This is the earliest picture I have of her, which I suspect is around the time of the early one of Aunt Myrtle. The writing on the photo is Fern's (Grandma's).
Aunt Nellie was a hearty, authoritative woman, efficiently businesslike, a born organizer, with a gusty laugh, very motherly, easily sociable, affectionate. She was one of those bosomy women like Mom who grabbed one and hugged him. I liked her a lot. She often wore a red crystal necklace that I cherished so much, I ended up with it, after Grandma's and Mom's deaths, though I gave it to my sister Sue because I felt guilty that no one was wearing it. I think red must have been her favorite color as it is mine, for I remember a red-and-black-figured dress she often wore. Rather like Sweet-and-Sour/Tart cuisine, she was opposite to Aunt Myrtle in temperament, though certainly just as well-read. She and her husband spent their lives teaching, after all, and she created the first teachers' magazine, I'm sure, in northeast Nebraska, which Linda Mindemann Bartleson now has in its very old cardboard covers bound by wire, the issues read and re-read by me when I was a boy, used by Mom in her rural school teaching. The mimeographed pages had project designs, playlets, stories, a creatively varied hodgepodge rural elementary teachers could--and apparently did--find very serviceable. I kept it in my closet for ready reference when I had the back bedroom in our house, and any penciled lines traced over her designs are mine.
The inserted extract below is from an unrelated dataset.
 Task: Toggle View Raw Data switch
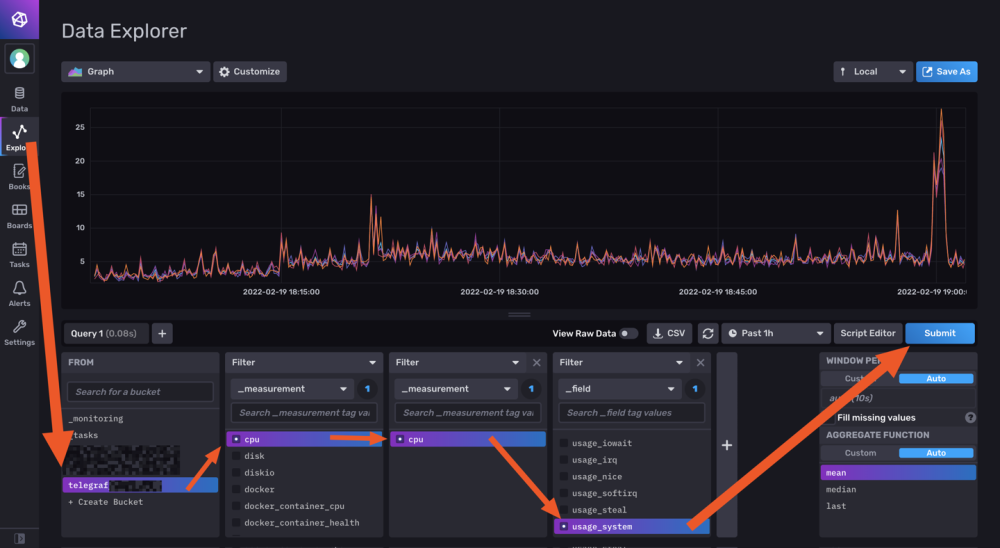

That's Myrtle with Mervin, not Nellie. I'm curious where they lived that it was so barren, but I love the hobbyhorse and old wagon. Below are Mervin and his parents, about 1911-1912.
This photo is when they were teaching at Naper, where he was school superintendent. John and Nellie are in the back row.
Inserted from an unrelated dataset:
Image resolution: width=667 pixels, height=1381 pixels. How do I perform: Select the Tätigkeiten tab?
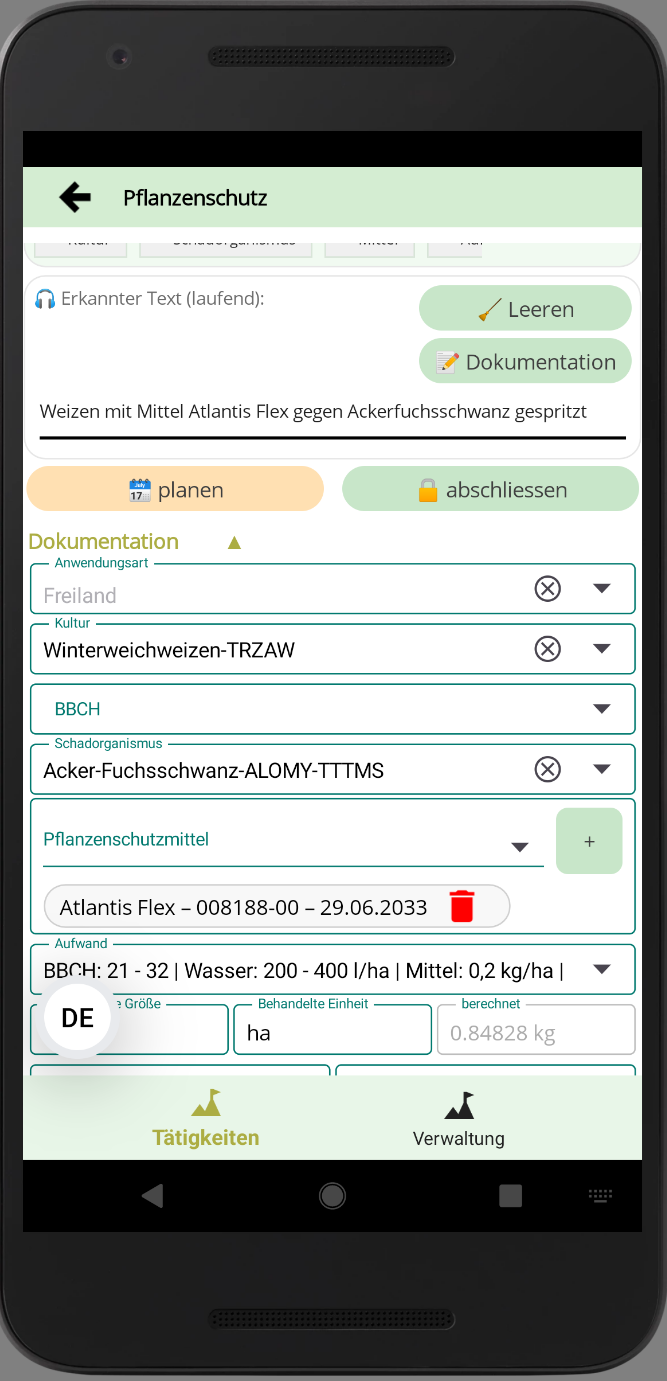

The following two photos were apparently taken at the same time and are how I remember Uncle John and Aunt Nellie, so sometime in the 1940s.
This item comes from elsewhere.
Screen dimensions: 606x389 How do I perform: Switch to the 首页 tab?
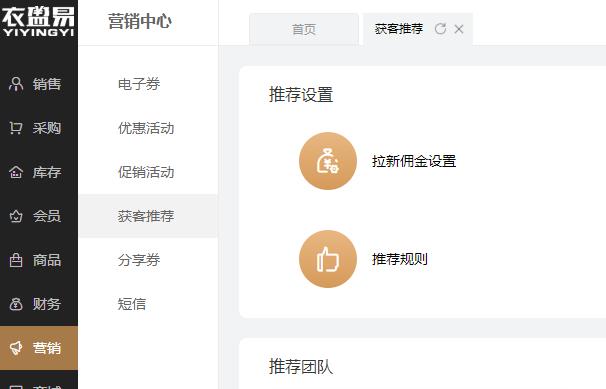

I'm guessing it was one of their funerals when I and Mike and Denny were dropped at the David Peacocks Up West while the adults went to the funeral, which puts it in the 1940s, when Aunt Nellie and Uncle John died. The occasion remains memorable for me because we played with the first and only Saint Bernard I saw until I moved to Omaha (after 1975), larger than I was, which also puts it in the 1940s. But I don't know for sure anymore. At any rate, I find it odd that we have the clippings for Uncle John but not Aunt Nellie. I'm assuming his obituary is readable and any reader will recognize they moved around in teaching. You will also note John lived with his older son, Mervin, and Agnes, Mervin's first wife, in Sioux City, Iowa, when he died.